**Exercise requirements:**
[A] Which local variables does the CassandraSource code excerpt below declare with the final keyword?
[B] What is the Spanish translation of this comment from the CassandraSource code excerpt below: "this method will block until we receive at least one record"?

Example 2 with Source

use of org.apache.pulsar.io.core.Source in project cdc-apache-cassandra by datastax.

the class CassandraSource method batchRead.

@SuppressWarnings("unchecked")
private List<MyKVRecord> batchRead() throws Exception {
    batchTotalLatency.set(0);
    batchTotalQuery.set(0);
    List<MyKVRecord> newRecords = new ArrayList<>();
    if (this.queryExecutors == null)
        initQueryExecutors();
    try {
        maybeInitCassandraClient();
        // this method will block until we receive at least one record
        while (newRecords.size() < this.config.getBatchSize()) {
            final Message<KeyValue<GenericRecord, MutationValue>> msg = consumer.receive(1, TimeUnit.SECONDS);
            if (msg == null) {
                if (!newRecords.isEmpty()) {
                    log.debug("no message received, buffer size {}", newRecords.size());
                    // no more records within the timeout, but we have at least one record
                    break;
                } else {
                    log.debug("no message received");
                    continue;
                }
            }
            final KeyValue<GenericRecord, MutationValue> kv = msg.getValue();
            final GenericRecord mutationKey = kv.getKey();
            final MutationValue mutationValue = kv.getValue();
            log.debug("Message from producer={} msgId={} key={} value={} schema {}\n", msg.getProducerName(), msg.getMessageId(), kv.getKey(), kv.getValue(), msg.getReaderSchema().orElse(null));
            List<Object> pk = (List<Object>) mutationKeyConverter.fromConnectData(mutationKey.getNativeObject());
            // ensure the schema is the one used when building the struct.

**Material:**
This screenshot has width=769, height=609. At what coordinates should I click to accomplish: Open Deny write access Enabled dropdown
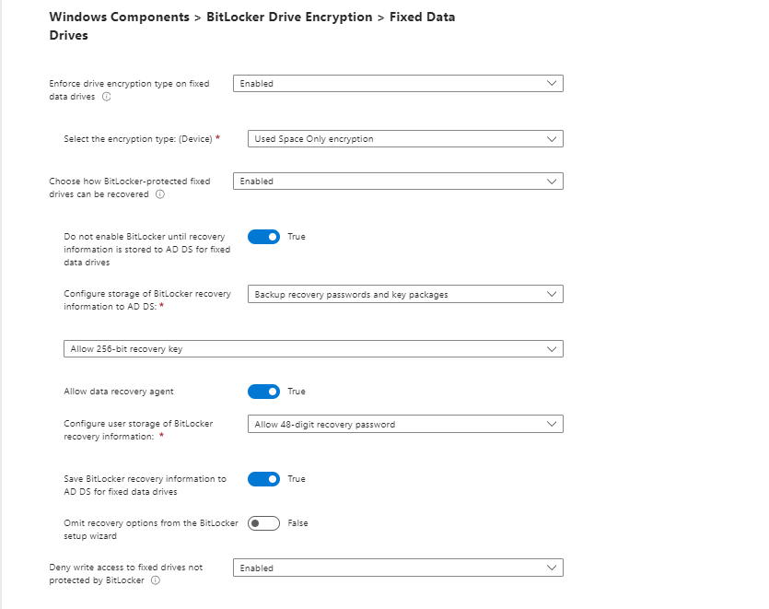tap(398, 568)
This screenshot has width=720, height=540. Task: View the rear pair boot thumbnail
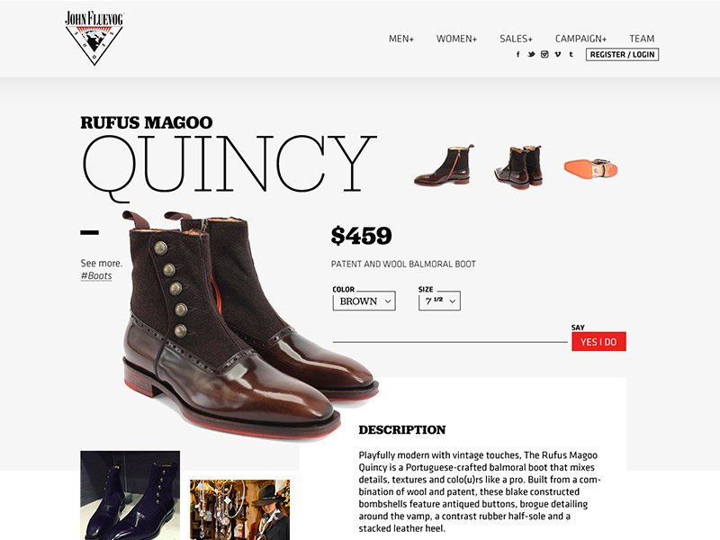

**Task-by-task answers:**
[A] msg, kv, mutationKey, mutationValue

[B] Este método se bloqueará hasta que recibamos al menos un registro.